=== Section Start ===
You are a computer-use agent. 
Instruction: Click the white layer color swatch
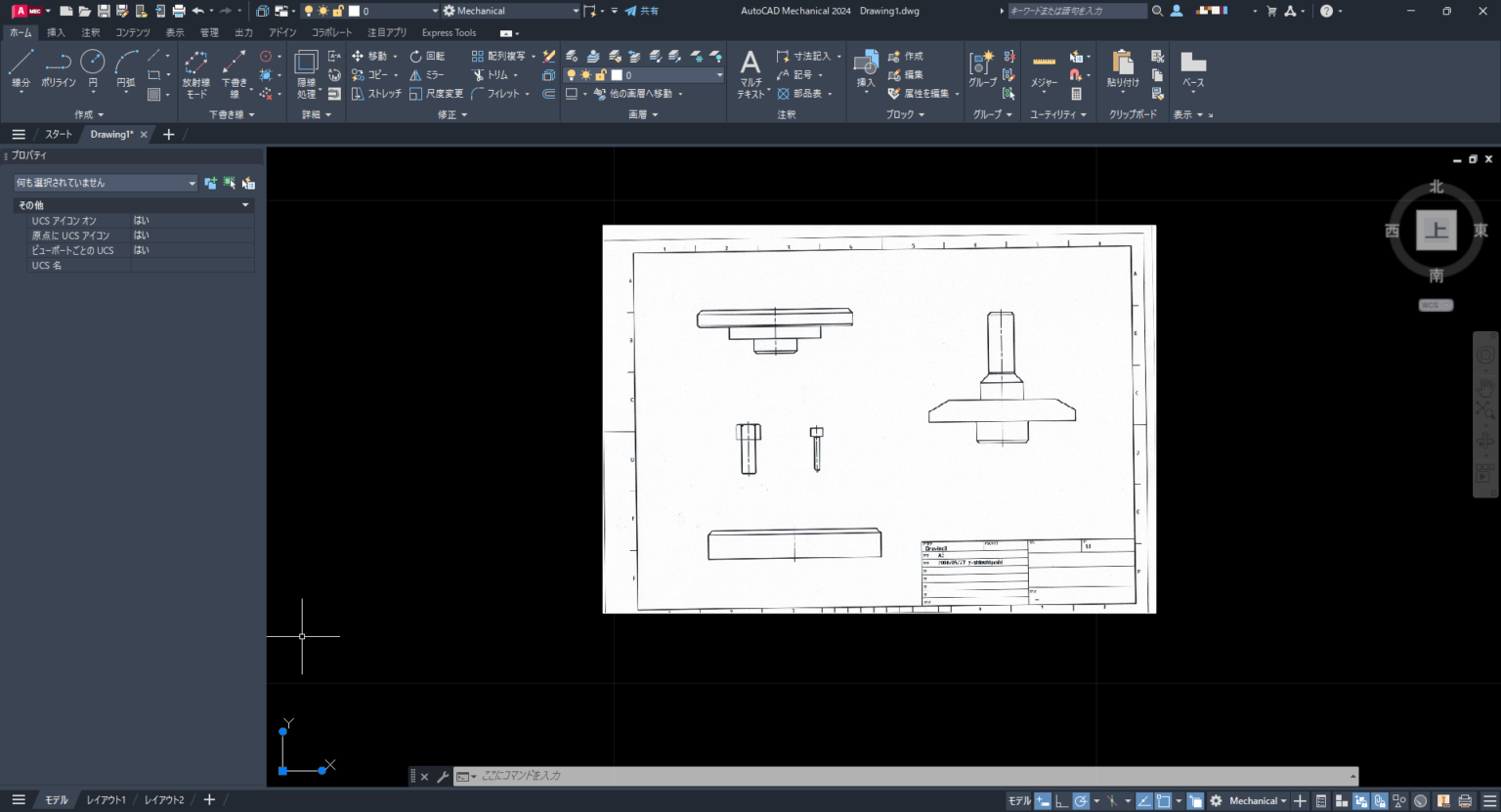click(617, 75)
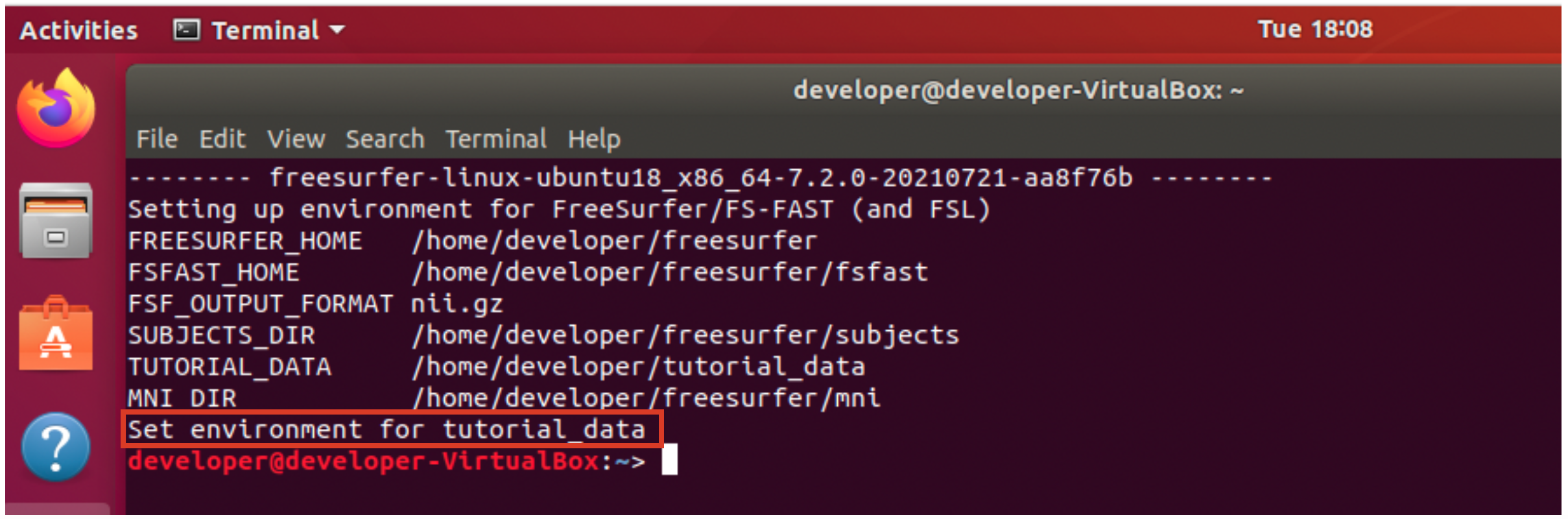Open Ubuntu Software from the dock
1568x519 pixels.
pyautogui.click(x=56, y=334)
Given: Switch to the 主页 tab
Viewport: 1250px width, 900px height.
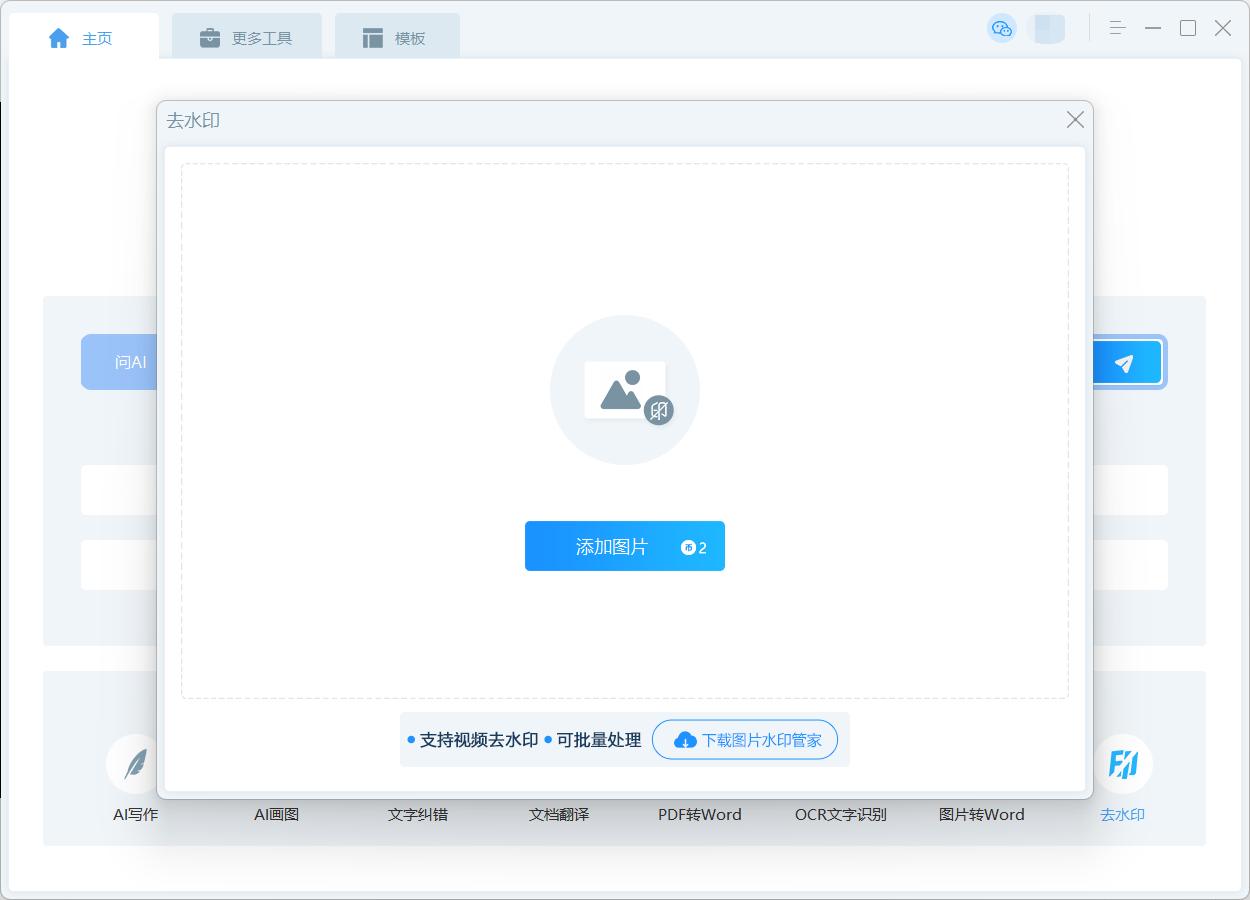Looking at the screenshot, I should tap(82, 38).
=== Section End ===
=== Section Start ===
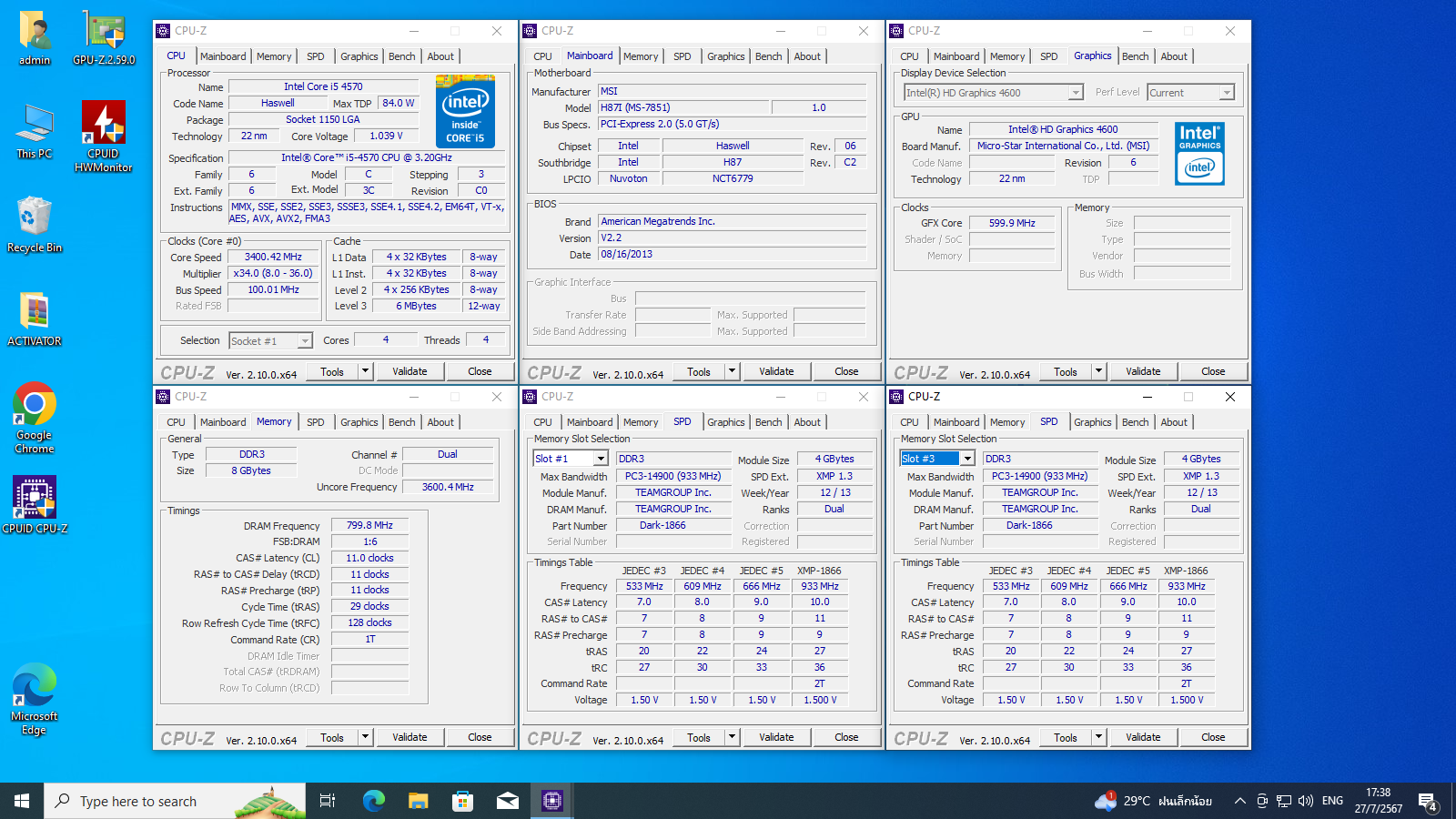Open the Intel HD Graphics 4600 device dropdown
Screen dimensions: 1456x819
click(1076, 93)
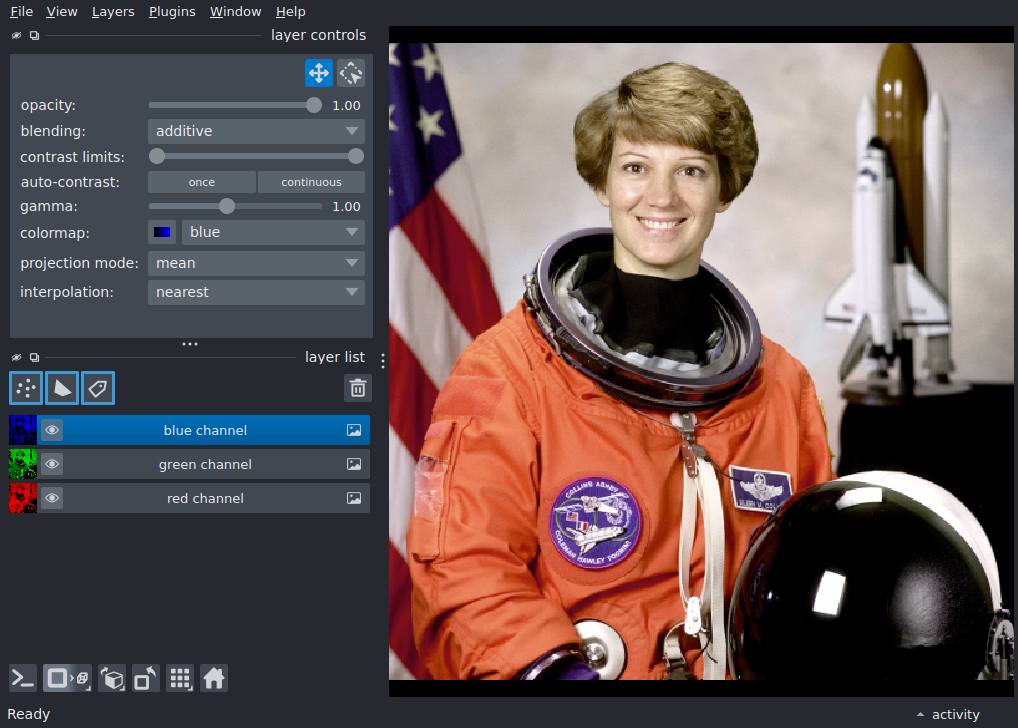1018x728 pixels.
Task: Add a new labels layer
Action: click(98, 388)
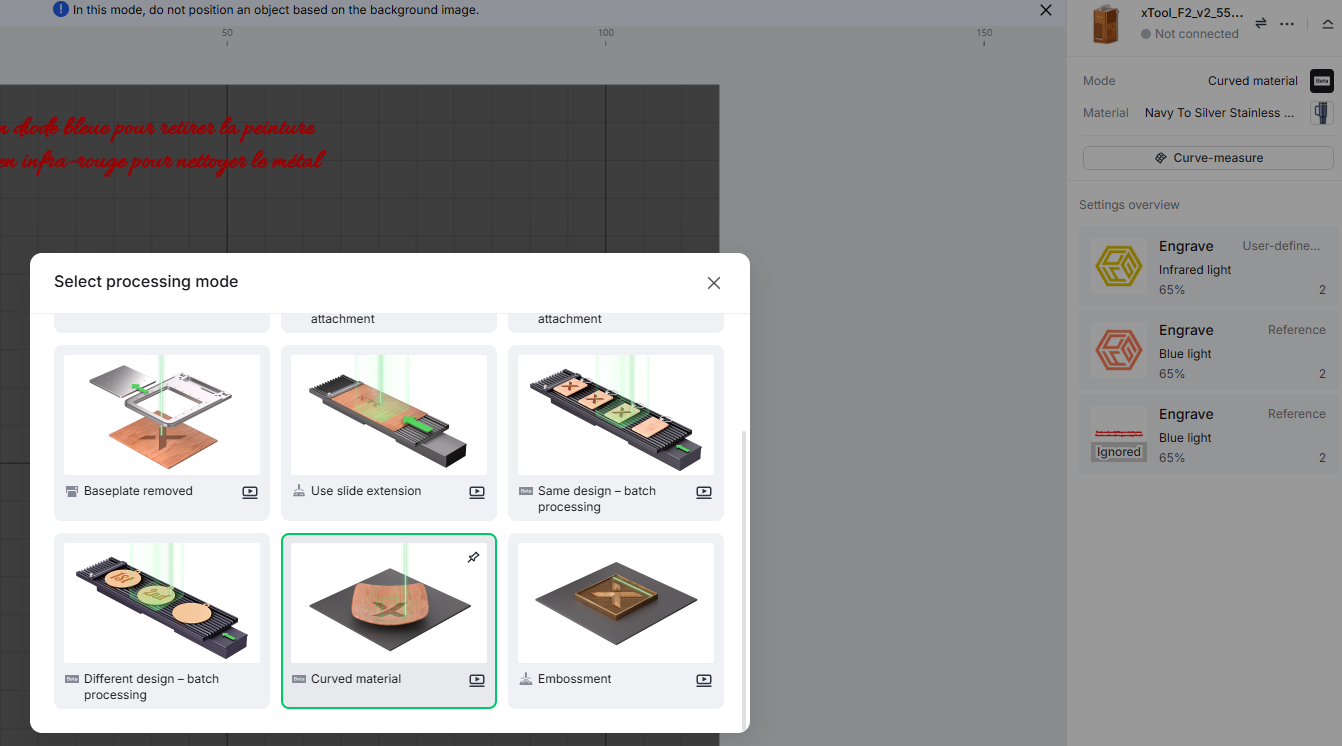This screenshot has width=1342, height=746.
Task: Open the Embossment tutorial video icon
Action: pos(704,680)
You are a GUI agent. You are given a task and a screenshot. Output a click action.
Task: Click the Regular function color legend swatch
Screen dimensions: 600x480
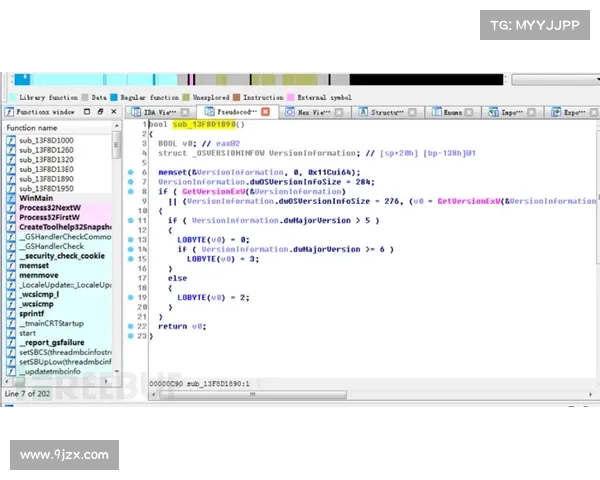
=== Section End ===
#### TASK DESCRIPTION:
Each line above that contains the string "agent" should be identified and copied.

#### ANSWER SECTION:
You are a computer-use agent. 
You are a GUI agent. You are given a task and a screenshot. Output a click action.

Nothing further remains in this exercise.